Gregorio Andolana, lawyer of the Diocese of Kidapawan, said they have requested for further investigation following the retraction of three witnesses. Al Calica, chief regional prosecutor for Region 12, has ordered for further investigation following the clarificatory hearings held in Arakan last July.During the hearing, Geremia said witnesses presented by the National Bureau of Investigation (NBI) retracted their statements implicating brothers Jose and Dimas Sampulna, in effect clearing the Sampulna brothers. “So now the accused are only the Ato brothers and the five Baganis headed by Jan Corbala, alias Kumander Iring,” the priest said. Andolana, a former congressman, said that even with the admission of former North Cotabato Governor Manny Piñol that the Baganis exist, no investigation has been made. During the public inquiry conducted by the Commission on Human Rights last May, Piñol admitted that they organized and trained the Bagani paramilitary. The Ato brothers, who were arrested in December 2011, are still under the custody of North Cotabato Rep. Nancy Catamco (2nd Dist.). Dominador Damlayon, one of the witnesses that had earlier pointed at brothers Jimmy and Robert Ato, had already retracted his statement that he signed before the NBI in Cagayan de Oro last year.

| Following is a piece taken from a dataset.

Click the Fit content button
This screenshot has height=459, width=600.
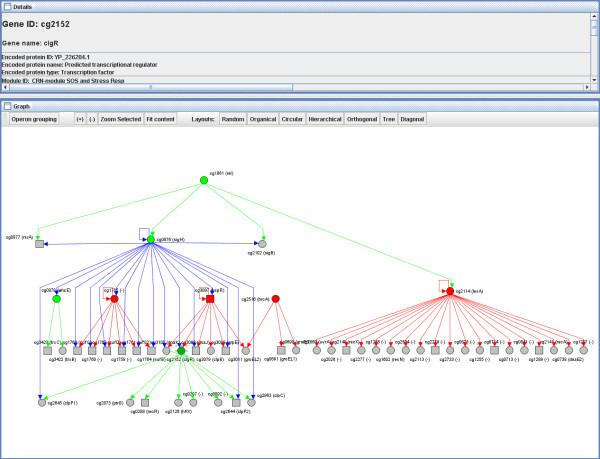(161, 119)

Damlayon claimed that a certain Loloy brought him to the NBI office in Cagayan de Oro City, and that he was forced to sign the prepared affidavit.But the NBI denied Damlayon’s claim, adding they did not know any Loloy.

Keeping the memory alive

Unlike the case of Favali, the progress of Tentorio’s case is very slow. Geremia recounted that Favali’s killers were sentenced in a little more than two years after the April 11, 1985 killing in Tulunan, North Cotabato.
Both Andolana and Geremia believe that somebody is “blocking or manipulating” to mislead the investigation.
Andolana, who also served as the Church’s counsel during Favali’s case, admitted that they feel “like they are alone” in pursuing justice for Tentorio. “During the Favali case, we can feel the eagerness of the people, they were cooperating. But now, it seems that Fr. Peter is the only one who is actively fighting for justice,” he said in an interview. Amid the slow progress, Geremia is still hopeful that he and the people of Arakan will achieve justice for his slain colleague. He said that his quest for justice is not just for his fellow missionary but also for the other victims of extra-judicial killings.
“We keep on pursuing justice to keep the memory of the victims alive. And to keep their cause alive,” he said.